[Collected data]
--------------------------------------------------
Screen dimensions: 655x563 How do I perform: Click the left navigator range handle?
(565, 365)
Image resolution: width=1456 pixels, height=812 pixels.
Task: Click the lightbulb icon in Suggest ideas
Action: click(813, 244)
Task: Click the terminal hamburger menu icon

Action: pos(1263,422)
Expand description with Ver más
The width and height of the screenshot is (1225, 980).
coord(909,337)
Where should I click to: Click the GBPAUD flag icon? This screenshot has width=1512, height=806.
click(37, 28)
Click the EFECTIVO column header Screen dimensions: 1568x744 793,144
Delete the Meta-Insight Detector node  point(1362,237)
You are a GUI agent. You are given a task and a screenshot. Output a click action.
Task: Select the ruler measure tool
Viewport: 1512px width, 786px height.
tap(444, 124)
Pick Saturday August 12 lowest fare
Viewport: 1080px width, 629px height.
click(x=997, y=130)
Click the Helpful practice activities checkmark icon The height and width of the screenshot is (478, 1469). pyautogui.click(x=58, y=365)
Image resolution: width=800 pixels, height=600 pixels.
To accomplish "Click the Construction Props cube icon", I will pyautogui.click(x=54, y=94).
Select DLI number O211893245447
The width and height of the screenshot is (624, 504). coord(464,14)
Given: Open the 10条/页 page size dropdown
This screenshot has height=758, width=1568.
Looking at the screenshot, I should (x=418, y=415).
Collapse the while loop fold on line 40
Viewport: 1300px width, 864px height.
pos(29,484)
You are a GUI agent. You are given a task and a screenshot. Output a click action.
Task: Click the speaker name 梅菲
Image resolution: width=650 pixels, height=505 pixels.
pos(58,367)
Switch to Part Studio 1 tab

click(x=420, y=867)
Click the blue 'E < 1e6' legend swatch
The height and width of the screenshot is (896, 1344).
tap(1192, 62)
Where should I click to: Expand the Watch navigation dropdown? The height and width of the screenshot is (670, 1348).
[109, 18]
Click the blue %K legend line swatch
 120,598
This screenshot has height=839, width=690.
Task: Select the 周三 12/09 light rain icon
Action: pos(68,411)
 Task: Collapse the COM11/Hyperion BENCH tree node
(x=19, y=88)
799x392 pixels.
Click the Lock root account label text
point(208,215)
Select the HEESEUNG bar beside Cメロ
--------------------------------------------------
> **Problem requirements**
Please return all of the records above, reproducing every line verbatim.

> **Response to this task**
Screen dimensions: 655x563 How do I perform: Click the left navigator range handle?
(565, 365)
Image resolution: width=1456 pixels, height=812 pixels.
Task: Click the lightbulb icon in Suggest ideas
Action: click(813, 244)
Task: Click the terminal hamburger menu icon

Action: pos(1263,422)
Expand description with Ver más
The width and height of the screenshot is (1225, 980).
coord(909,337)
Where should I click to: Click the GBPAUD flag icon? This screenshot has width=1512, height=806.
click(37, 28)
Click the EFECTIVO column header Screen dimensions: 1568x744 793,144
Delete the Meta-Insight Detector node  point(1362,237)
You are a GUI agent. You are given a task and a screenshot. Output a click action.
Task: Select the ruler measure tool
Viewport: 1512px width, 786px height.
tap(444, 124)
Pick Saturday August 12 lowest fare
Viewport: 1080px width, 629px height.
click(x=997, y=130)
Click the Helpful practice activities checkmark icon The height and width of the screenshot is (478, 1469). pyautogui.click(x=58, y=365)
Image resolution: width=800 pixels, height=600 pixels.
To accomplish "Click the Construction Props cube icon", I will pyautogui.click(x=54, y=94).
Select DLI number O211893245447
The width and height of the screenshot is (624, 504). coord(464,14)
Given: Open the 10条/页 page size dropdown
This screenshot has height=758, width=1568.
Looking at the screenshot, I should (x=418, y=415).
Collapse the while loop fold on line 40
Viewport: 1300px width, 864px height.
pos(29,484)
You are a GUI agent. You are given a task and a screenshot. Output a click action.
Task: Click the speaker name 梅菲
Image resolution: width=650 pixels, height=505 pixels.
pos(58,367)
Switch to Part Studio 1 tab

click(x=420, y=867)
Click the blue 'E < 1e6' legend swatch
The height and width of the screenshot is (896, 1344).
tap(1192, 62)
Where should I click to: Expand the Watch navigation dropdown? The height and width of the screenshot is (670, 1348).
[109, 18]
Click the blue %K legend line swatch
 120,598
This screenshot has height=839, width=690.
Task: Select the 周三 12/09 light rain icon
Action: pos(68,411)
 Task: Collapse the COM11/Hyperion BENCH tree node
(x=19, y=88)
799x392 pixels.
Click the Lock root account label text
point(208,215)
Select the HEESEUNG bar beside Cメロ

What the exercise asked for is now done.